What is expected: Restate each entry below without changing a word.

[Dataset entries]
□ □ □ □ □ □ □
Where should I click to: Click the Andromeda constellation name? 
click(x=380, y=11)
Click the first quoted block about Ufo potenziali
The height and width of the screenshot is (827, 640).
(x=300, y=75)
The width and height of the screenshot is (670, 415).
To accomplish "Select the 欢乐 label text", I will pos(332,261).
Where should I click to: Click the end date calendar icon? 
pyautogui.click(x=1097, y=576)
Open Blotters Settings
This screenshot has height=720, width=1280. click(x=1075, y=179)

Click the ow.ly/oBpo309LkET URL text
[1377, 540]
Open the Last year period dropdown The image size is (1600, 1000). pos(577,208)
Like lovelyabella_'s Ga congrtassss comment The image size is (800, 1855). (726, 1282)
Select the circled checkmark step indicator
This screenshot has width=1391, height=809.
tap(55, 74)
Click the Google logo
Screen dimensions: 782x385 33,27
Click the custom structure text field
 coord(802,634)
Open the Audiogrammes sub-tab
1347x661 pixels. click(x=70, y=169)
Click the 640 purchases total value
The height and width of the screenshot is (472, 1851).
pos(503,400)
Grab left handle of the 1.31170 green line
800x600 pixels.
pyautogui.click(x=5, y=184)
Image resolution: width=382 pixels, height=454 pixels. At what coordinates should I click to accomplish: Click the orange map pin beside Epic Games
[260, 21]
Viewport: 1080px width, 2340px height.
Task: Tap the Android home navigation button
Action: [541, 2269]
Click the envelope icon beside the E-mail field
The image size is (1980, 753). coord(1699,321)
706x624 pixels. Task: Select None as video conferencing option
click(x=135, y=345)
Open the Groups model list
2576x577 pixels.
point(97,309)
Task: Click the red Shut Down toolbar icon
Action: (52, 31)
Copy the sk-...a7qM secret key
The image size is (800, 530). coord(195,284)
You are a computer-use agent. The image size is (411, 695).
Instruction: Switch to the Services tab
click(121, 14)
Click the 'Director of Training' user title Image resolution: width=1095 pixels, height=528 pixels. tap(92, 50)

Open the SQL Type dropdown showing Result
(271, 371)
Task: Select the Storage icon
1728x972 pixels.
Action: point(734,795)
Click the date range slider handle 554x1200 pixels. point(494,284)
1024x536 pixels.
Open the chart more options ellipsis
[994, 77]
□ □ □ □ □ □ □
Response area:
Where should I click to: Click the Andromeda constellation name? 
click(x=380, y=11)
Click the first quoted block about Ufo potenziali
The height and width of the screenshot is (827, 640).
(x=300, y=75)
The width and height of the screenshot is (670, 415).
To accomplish "Select the 欢乐 label text", I will pos(332,261).
Where should I click to: Click the end date calendar icon? 
pyautogui.click(x=1097, y=576)
Open Blotters Settings
This screenshot has height=720, width=1280. click(x=1075, y=179)

Click the ow.ly/oBpo309LkET URL text
[1377, 540]
Open the Last year period dropdown The image size is (1600, 1000). pos(577,208)
Like lovelyabella_'s Ga congrtassss comment The image size is (800, 1855). (726, 1282)
Select the circled checkmark step indicator
This screenshot has width=1391, height=809.
tap(55, 74)
Click the Google logo
Screen dimensions: 782x385 33,27
Click the custom structure text field
 coord(802,634)
Open the Audiogrammes sub-tab
1347x661 pixels. click(x=70, y=169)
Click the 640 purchases total value
The height and width of the screenshot is (472, 1851).
pos(503,400)
Grab left handle of the 1.31170 green line
800x600 pixels.
pyautogui.click(x=5, y=184)
Image resolution: width=382 pixels, height=454 pixels. At what coordinates should I click to accomplish: Click the orange map pin beside Epic Games
[260, 21]
Viewport: 1080px width, 2340px height.
Task: Tap the Android home navigation button
Action: [541, 2269]
Click the envelope icon beside the E-mail field
The image size is (1980, 753). coord(1699,321)
706x624 pixels. Task: Select None as video conferencing option
click(x=135, y=345)
Open the Groups model list
2576x577 pixels.
point(97,309)
Task: Click the red Shut Down toolbar icon
Action: (52, 31)
Copy the sk-...a7qM secret key
The image size is (800, 530). coord(195,284)
You are a computer-use agent. The image size is (411, 695).
Instruction: Switch to the Services tab
click(121, 14)
Click the 'Director of Training' user title Image resolution: width=1095 pixels, height=528 pixels. tap(92, 50)

Open the SQL Type dropdown showing Result
(271, 371)
Task: Select the Storage icon
1728x972 pixels.
Action: point(734,795)
Click the date range slider handle 554x1200 pixels. point(494,284)
1024x536 pixels.
Open the chart more options ellipsis
[994, 77]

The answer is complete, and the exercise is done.